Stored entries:
⁂
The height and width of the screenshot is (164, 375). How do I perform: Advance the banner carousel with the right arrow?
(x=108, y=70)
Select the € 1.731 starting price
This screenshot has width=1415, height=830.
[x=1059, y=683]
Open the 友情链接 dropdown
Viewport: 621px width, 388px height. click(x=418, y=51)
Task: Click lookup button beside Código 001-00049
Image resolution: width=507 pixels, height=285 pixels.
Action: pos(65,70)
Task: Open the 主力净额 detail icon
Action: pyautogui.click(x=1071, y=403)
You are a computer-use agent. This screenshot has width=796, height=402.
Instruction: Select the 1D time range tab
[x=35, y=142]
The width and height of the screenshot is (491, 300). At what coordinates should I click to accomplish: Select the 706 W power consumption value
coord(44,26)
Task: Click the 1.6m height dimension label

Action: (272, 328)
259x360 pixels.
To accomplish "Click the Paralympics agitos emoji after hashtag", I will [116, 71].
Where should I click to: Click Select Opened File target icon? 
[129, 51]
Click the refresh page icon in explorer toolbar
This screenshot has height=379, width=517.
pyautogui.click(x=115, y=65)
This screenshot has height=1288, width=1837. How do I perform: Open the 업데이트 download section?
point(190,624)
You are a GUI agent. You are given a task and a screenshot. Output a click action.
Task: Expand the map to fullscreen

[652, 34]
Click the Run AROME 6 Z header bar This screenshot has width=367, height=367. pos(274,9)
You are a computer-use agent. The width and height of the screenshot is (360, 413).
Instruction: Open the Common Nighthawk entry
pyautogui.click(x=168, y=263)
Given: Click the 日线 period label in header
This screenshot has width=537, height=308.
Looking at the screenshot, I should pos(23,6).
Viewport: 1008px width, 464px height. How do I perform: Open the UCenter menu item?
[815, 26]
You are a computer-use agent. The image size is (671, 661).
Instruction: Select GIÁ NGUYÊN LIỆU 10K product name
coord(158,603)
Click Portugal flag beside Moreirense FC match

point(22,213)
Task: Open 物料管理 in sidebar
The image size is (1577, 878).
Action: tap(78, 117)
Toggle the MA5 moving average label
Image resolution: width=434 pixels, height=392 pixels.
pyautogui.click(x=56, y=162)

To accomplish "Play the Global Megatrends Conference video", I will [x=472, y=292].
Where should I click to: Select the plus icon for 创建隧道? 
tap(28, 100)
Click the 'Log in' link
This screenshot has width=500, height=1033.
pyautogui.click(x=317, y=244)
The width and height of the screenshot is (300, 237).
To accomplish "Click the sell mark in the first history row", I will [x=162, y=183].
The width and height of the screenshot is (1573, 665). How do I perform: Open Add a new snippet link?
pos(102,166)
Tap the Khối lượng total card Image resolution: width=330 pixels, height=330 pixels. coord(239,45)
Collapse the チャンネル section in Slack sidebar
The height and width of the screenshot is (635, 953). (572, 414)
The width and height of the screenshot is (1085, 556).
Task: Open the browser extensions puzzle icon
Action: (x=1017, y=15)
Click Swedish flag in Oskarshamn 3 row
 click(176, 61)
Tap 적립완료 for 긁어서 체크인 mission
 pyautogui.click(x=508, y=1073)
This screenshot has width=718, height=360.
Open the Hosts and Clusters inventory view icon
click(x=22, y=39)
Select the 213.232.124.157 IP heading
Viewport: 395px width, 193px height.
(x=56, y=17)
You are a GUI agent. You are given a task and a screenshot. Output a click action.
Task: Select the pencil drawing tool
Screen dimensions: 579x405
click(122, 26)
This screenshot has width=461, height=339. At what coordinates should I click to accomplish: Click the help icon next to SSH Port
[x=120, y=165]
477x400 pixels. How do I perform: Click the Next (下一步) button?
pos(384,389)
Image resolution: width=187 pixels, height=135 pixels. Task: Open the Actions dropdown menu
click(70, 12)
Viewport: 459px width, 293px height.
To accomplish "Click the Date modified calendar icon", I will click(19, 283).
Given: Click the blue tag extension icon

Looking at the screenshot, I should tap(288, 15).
⁂
Task prompt: Rewrite the whole listing, changing each "Instruction" to "Step" and keeping everything else the same.

Result for this task:
The height and width of the screenshot is (164, 375). How do I perform: Advance the banner carousel with the right arrow?
(x=108, y=70)
Select the € 1.731 starting price
This screenshot has width=1415, height=830.
[x=1059, y=683]
Open the 友情链接 dropdown
Viewport: 621px width, 388px height. click(x=418, y=51)
Task: Click lookup button beside Código 001-00049
Image resolution: width=507 pixels, height=285 pixels.
Action: pos(65,70)
Task: Open the 主力净额 detail icon
Action: pyautogui.click(x=1071, y=403)
You are a computer-use agent. This screenshot has width=796, height=402.
Step: Select the 1D time range tab
[x=35, y=142]
The width and height of the screenshot is (491, 300). At what coordinates should I click to accomplish: Select the 706 W power consumption value
coord(44,26)
Task: Click the 1.6m height dimension label

Action: (272, 328)
259x360 pixels.
To accomplish "Click the Paralympics agitos emoji after hashtag", I will [116, 71].
Where should I click to: Click Select Opened File target icon? 
[129, 51]
Click the refresh page icon in explorer toolbar
This screenshot has height=379, width=517.
pyautogui.click(x=115, y=65)
This screenshot has height=1288, width=1837. How do I perform: Open the 업데이트 download section?
point(190,624)
You are a GUI agent. You are given a task and a screenshot. Output a click action.
Task: Expand the map to fullscreen

[652, 34]
Click the Run AROME 6 Z header bar This screenshot has width=367, height=367. pos(274,9)
You are a computer-use agent. The width and height of the screenshot is (360, 413).
Step: Open the Common Nighthawk entry
pyautogui.click(x=168, y=263)
Given: Click the 日线 period label in header
This screenshot has width=537, height=308.
Looking at the screenshot, I should pos(23,6).
Viewport: 1008px width, 464px height. How do I perform: Open the UCenter menu item?
[815, 26]
You are a computer-use agent. The image size is (671, 661).
Step: Select GIÁ NGUYÊN LIỆU 10K product name
coord(158,603)
Click Portugal flag beside Moreirense FC match

point(22,213)
Task: Open 物料管理 in sidebar
The image size is (1577, 878).
Action: tap(78, 117)
Toggle the MA5 moving average label
Image resolution: width=434 pixels, height=392 pixels.
pyautogui.click(x=56, y=162)

To accomplish "Play the Global Megatrends Conference video", I will [x=472, y=292].
Where should I click to: Select the plus icon for 创建隧道? 
tap(28, 100)
Click the 'Log in' link
This screenshot has width=500, height=1033.
pyautogui.click(x=317, y=244)
The width and height of the screenshot is (300, 237).
To accomplish "Click the sell mark in the first history row", I will [x=162, y=183].
The width and height of the screenshot is (1573, 665). How do I perform: Open Add a new snippet link?
pos(102,166)
Tap the Khối lượng total card Image resolution: width=330 pixels, height=330 pixels. coord(239,45)
Collapse the チャンネル section in Slack sidebar
The height and width of the screenshot is (635, 953). (572, 414)
The width and height of the screenshot is (1085, 556).
Task: Open the browser extensions puzzle icon
Action: (x=1017, y=15)
Click Swedish flag in Oskarshamn 3 row
 click(176, 61)
Tap 적립완료 for 긁어서 체크인 mission
 pyautogui.click(x=508, y=1073)
This screenshot has width=718, height=360.
Open the Hosts and Clusters inventory view icon
click(x=22, y=39)
Select the 213.232.124.157 IP heading
Viewport: 395px width, 193px height.
(x=56, y=17)
You are a GUI agent. You are given a task and a screenshot. Output a click action.
Task: Select the pencil drawing tool
Screen dimensions: 579x405
click(122, 26)
This screenshot has width=461, height=339. At what coordinates should I click to accomplish: Click the help icon next to SSH Port
[x=120, y=165]
477x400 pixels. How do I perform: Click the Next (下一步) button?
pos(384,389)
Image resolution: width=187 pixels, height=135 pixels. Task: Open the Actions dropdown menu
click(70, 12)
Viewport: 459px width, 293px height.
To accomplish "Click the Date modified calendar icon", I will click(19, 283).
Given: Click the blue tag extension icon

Looking at the screenshot, I should tap(288, 15).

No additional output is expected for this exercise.